Frequently asked questions

Q: What are the e-OCI photo requirements?

A: E-OCI photos must be square (200×200 to 900×900 pixels), JPEG format, under 200 KB, with 80% face coverage. The background must be a plain light color — the official FAQ explicitly states "not white." Neutral expression, no glasses, taken within the last 6 months.

Q: Can I use a white background for my e-OCI photo?

A: The official OCI FAQ on ociservices.gov.in explicitly states the background should be "plain light color background (not white)." While some applicants report success with white backgrounds, the official specification says not white. Use a light cream, light grey, or pale background to be safe.

Q: Do I still need to submit physical photos for OCI?

A: Under the new e-OCI rules effective May 1, 2026, you no longer need to mail or courier physical document copies. Your photo is uploaded digitally through ociservices.gov.in. However, you may still need to visit a VFS/BLS center or Indian Mission in person for original document verification and biometric enrollment.

Q: Can I use my Indian passport photo for my e-OCI application?

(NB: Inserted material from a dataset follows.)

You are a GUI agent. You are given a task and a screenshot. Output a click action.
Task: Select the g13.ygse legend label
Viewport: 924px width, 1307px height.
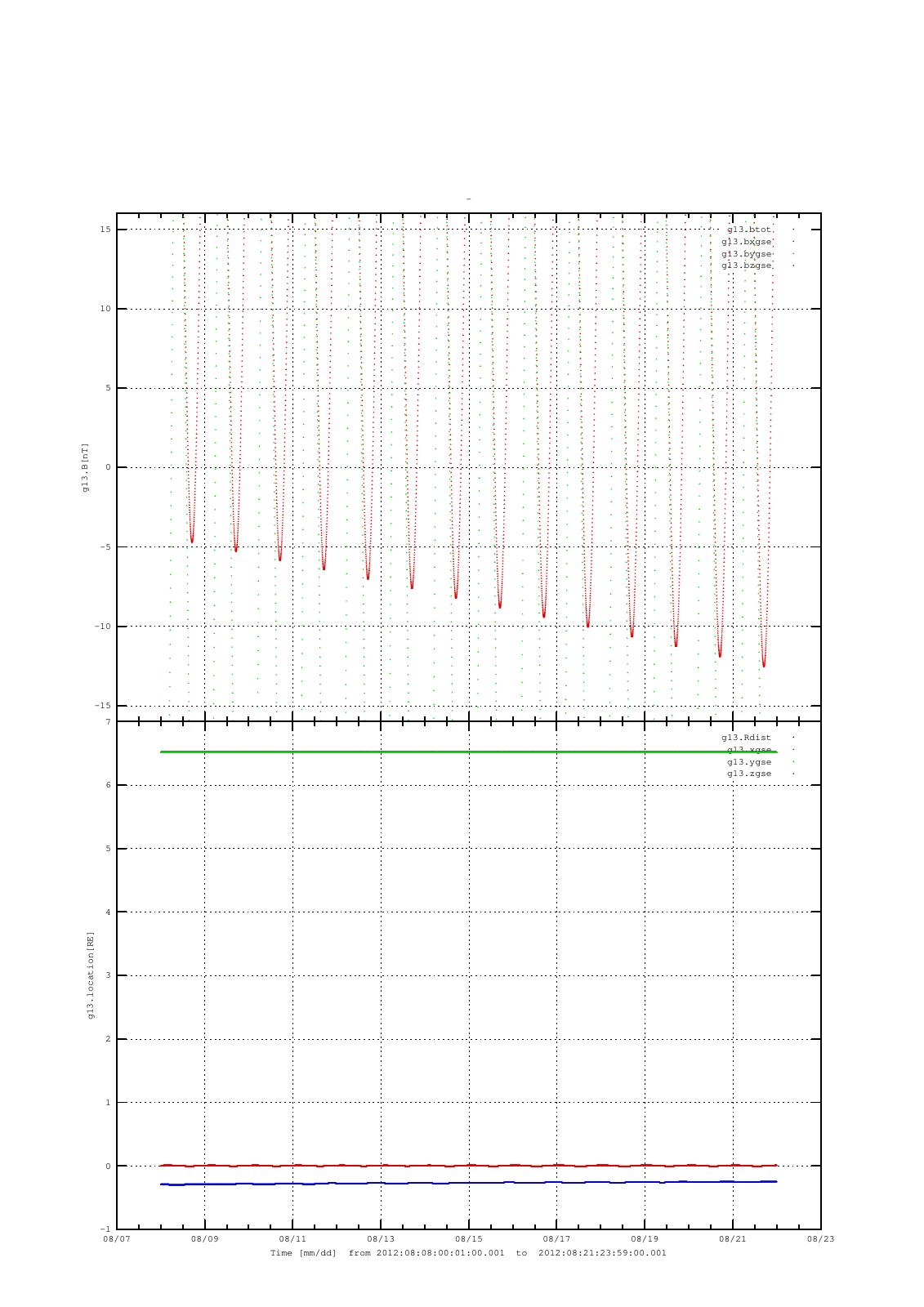pyautogui.click(x=749, y=762)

A: No. Indian passport photos are 630×810 pixels (rectangular, 7:9 ratio) with a white background. OCI photos must be square with a light-colored (not white) background. They are completely different formats.

Q: What is the $25 OCI update fine?

A: Under the 2026 rules, OCI cardholders must update their passport details on ociservices.gov.in within three months of getting a new passport. Failure to update within this window results in a $25 fine.

Q: What are the e-OCI signature upload requirements?

A: The digital signature must be JPEG format with a 3:1 aspect ratio (width three times the height — wider than it is tall). Minimum 200×67 pixels, maximum 900×300 pixels, under 200 KB. Use blue or black ballpoint pen on white paper.

Last updated: May 2026. Verified against Citizenship (Amendment) Rules 2026, ociservices.gov.in official FAQ, and reporting from VisaHQ, VisaVerge, Fragomen, and Business Standard.